Leadership candidates won’t address health care for seniors

Originally published by the Edmonton Journal September 26th 2011. To go to the Edmonton Journal website please click here

Progressive Conservative leadership candidates care more about tax cuts than seniors. Interest in health care and seniors has prompted me to follow public statements on the topic during the PC leadership race.

On Sept. 17 The Journal published what the former CEO of Alberta Health Services, Dr. Stephen Duckett, had to say to the next premier about health care. (“Message to next premier: Please cure health system; Invest in community care, rein in collective agreements and don’t look for a quick fix.”)

On the same page I read an opinion piece from Public Interest Alberta on responses from leadership candidates to questions relating to seniors. (“Government needs to open its ears; It’s time for Alberta to have dialogue on key issues such as our aging population.”)

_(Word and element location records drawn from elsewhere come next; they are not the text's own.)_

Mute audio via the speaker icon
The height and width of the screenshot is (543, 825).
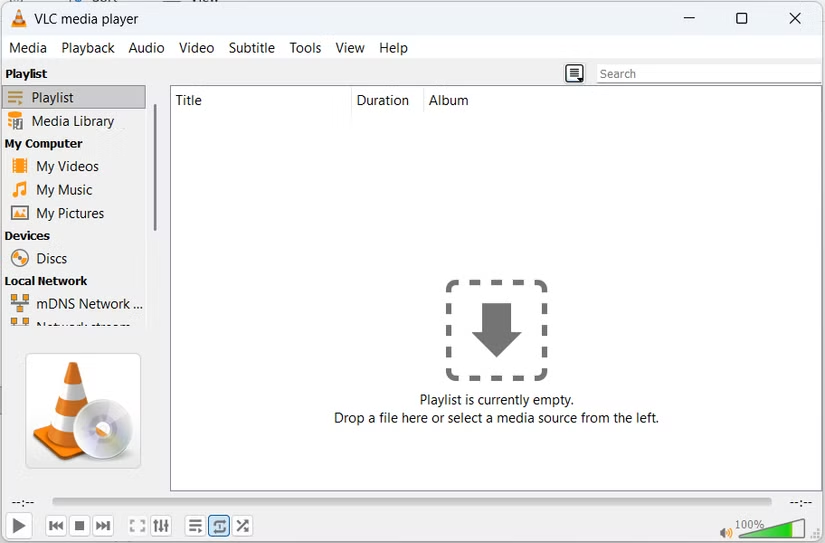click(725, 533)
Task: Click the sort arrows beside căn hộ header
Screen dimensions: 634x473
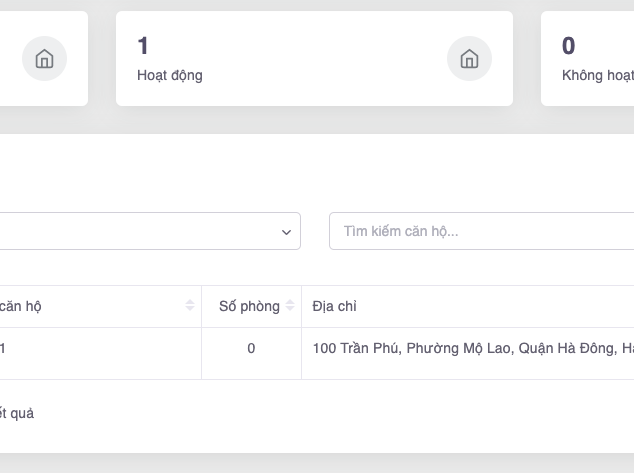Action: [190, 306]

I then studied responses from leadership candidates to questions posed and made public by the Canadian Taxpayers Federation (CTF).

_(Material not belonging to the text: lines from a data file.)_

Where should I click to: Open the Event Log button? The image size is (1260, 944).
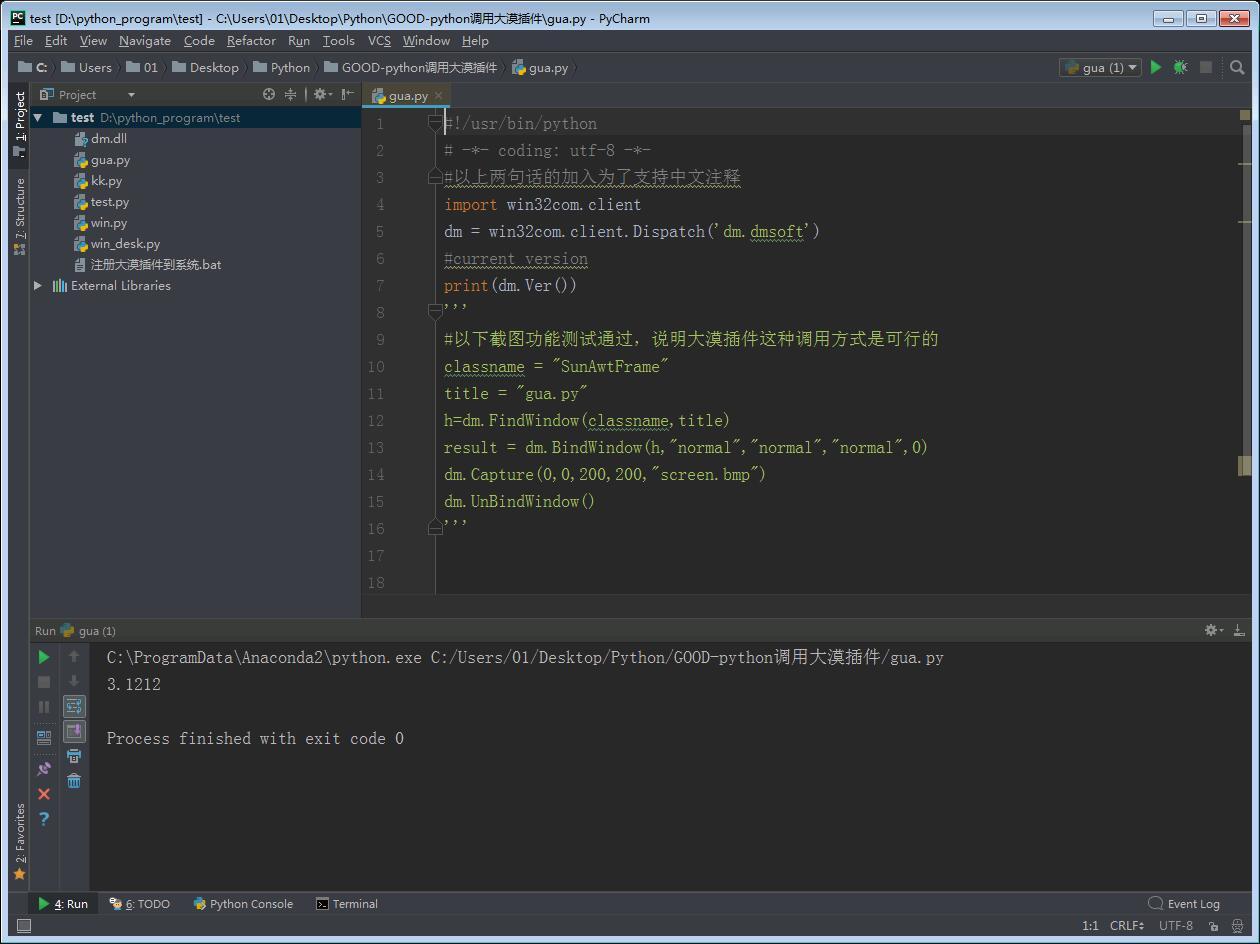coord(1184,904)
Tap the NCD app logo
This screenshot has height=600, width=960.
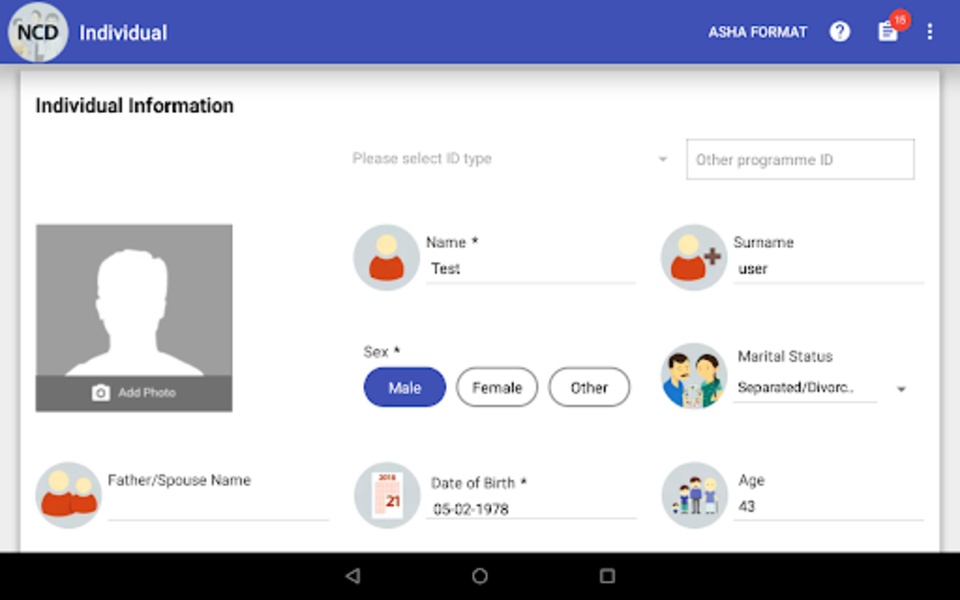pos(38,32)
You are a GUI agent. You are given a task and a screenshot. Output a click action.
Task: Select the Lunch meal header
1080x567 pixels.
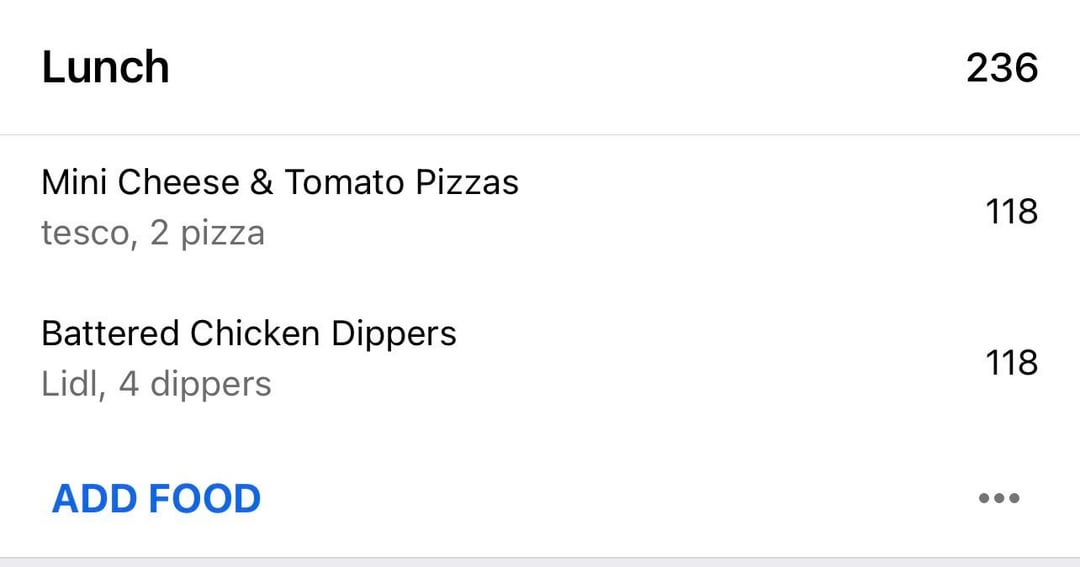(x=105, y=68)
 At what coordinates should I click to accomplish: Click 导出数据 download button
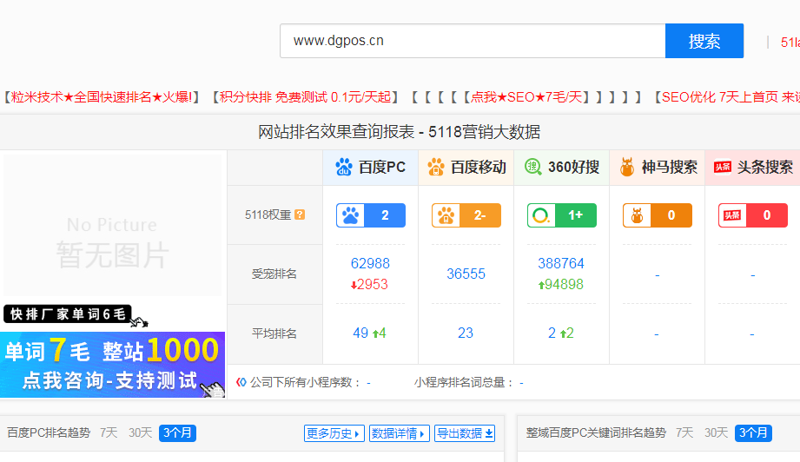click(464, 433)
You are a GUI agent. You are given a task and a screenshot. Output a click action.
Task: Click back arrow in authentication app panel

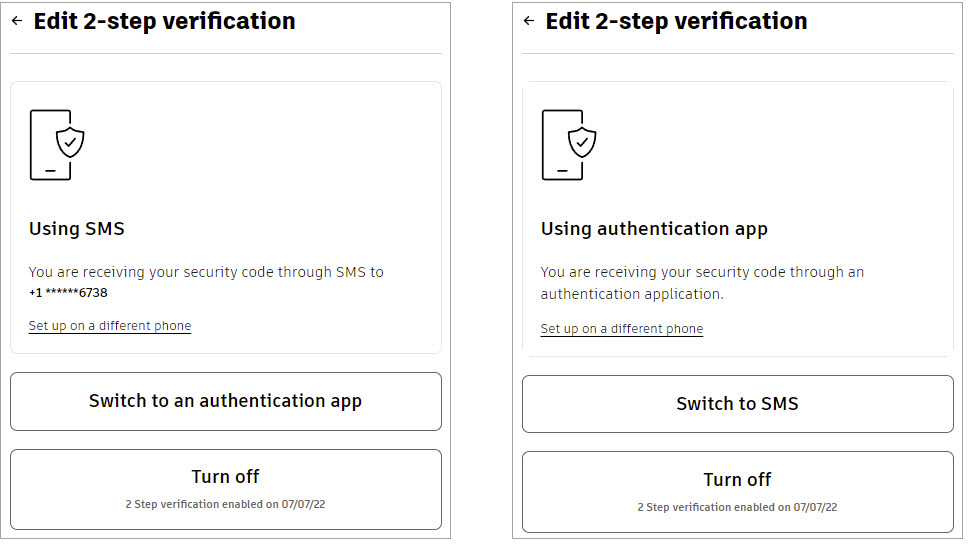click(x=528, y=21)
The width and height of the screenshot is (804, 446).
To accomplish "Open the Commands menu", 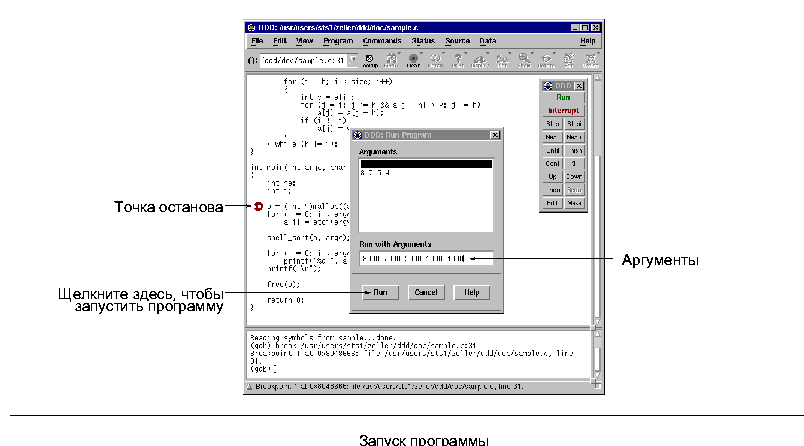I will [382, 41].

Leadership candidates responded diligently to every question posed by the CTF, an organization with a distinct bias in favour of privatized health care.

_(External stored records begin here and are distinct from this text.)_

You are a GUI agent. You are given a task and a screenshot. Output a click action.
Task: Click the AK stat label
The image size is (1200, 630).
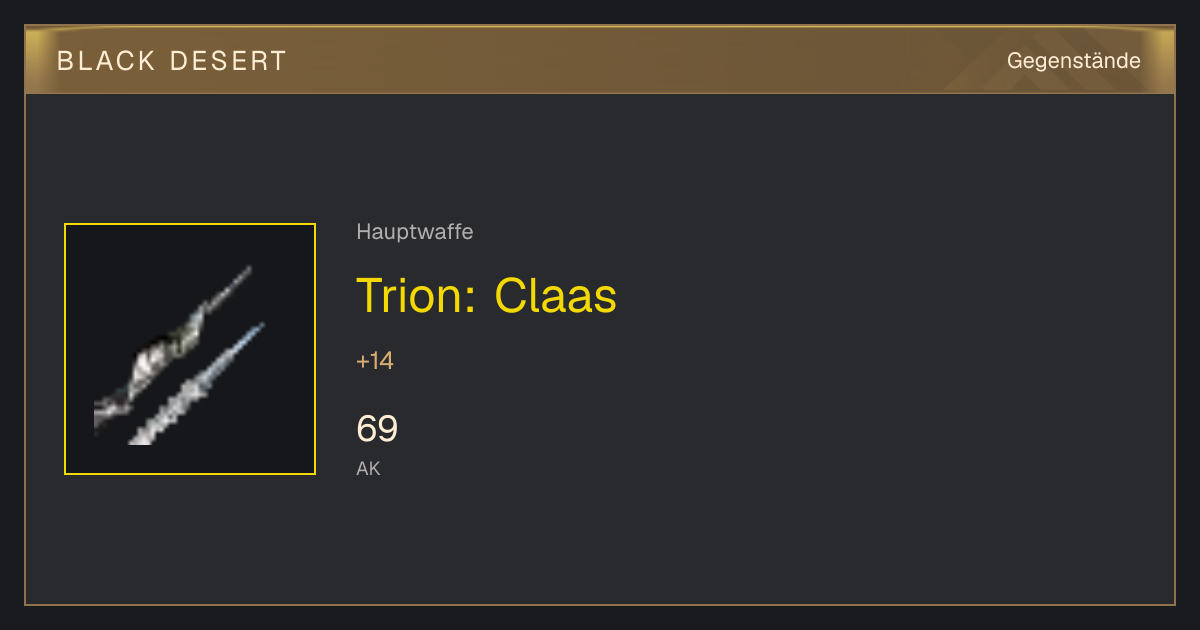tap(368, 468)
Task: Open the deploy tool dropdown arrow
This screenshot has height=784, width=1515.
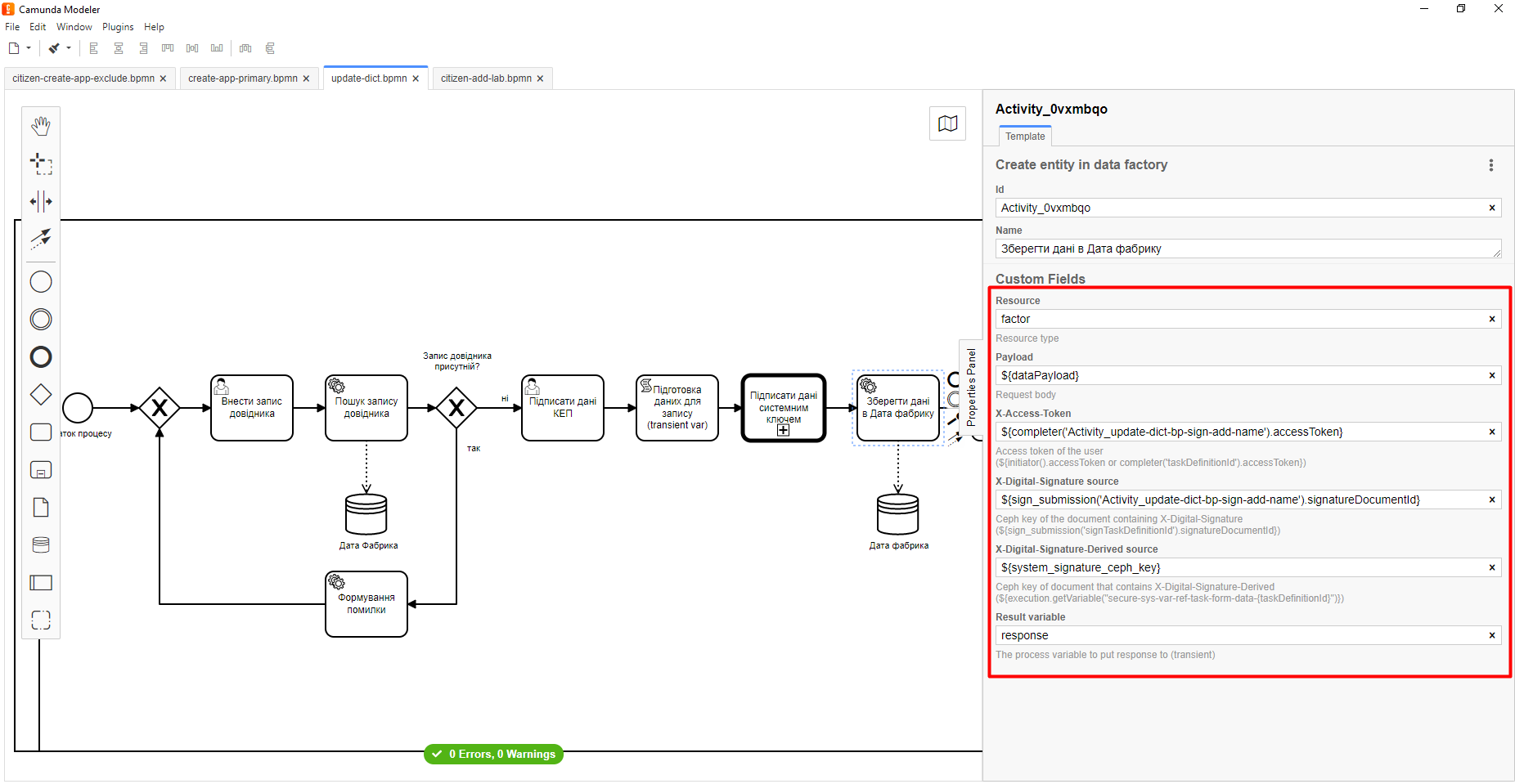Action: pyautogui.click(x=69, y=48)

None of the CTF’s questions aimed at serving the interest of seniors, the very people who have collectively paid more taxes and contributed more and for longer to society than any other demographic group.

Public Interest Alberta heard little from the candidates with the exception of Alison Redford, who took the time to address some issues raised by the non-partisan organization. No commitment was in favour of stopping the commercialization of continuing-care services. Surprisingly, support for improved services for seniors and others needing health-care services came from Duckett.

Health care does not come cheap, and Albertans already pay more out-of-pocket for health care than people in other provinces, so why do leadership candidates keep pushing the privatization button at public expense?

We cannot afford privatization of public services. In fact, if the trend to privatize anything that isn’t tied down does not stop, the cost to society in lost social programs will increase dramatically while the boomers age in place, or more likely, if they are not rich, age in a place that does not have the health services they need.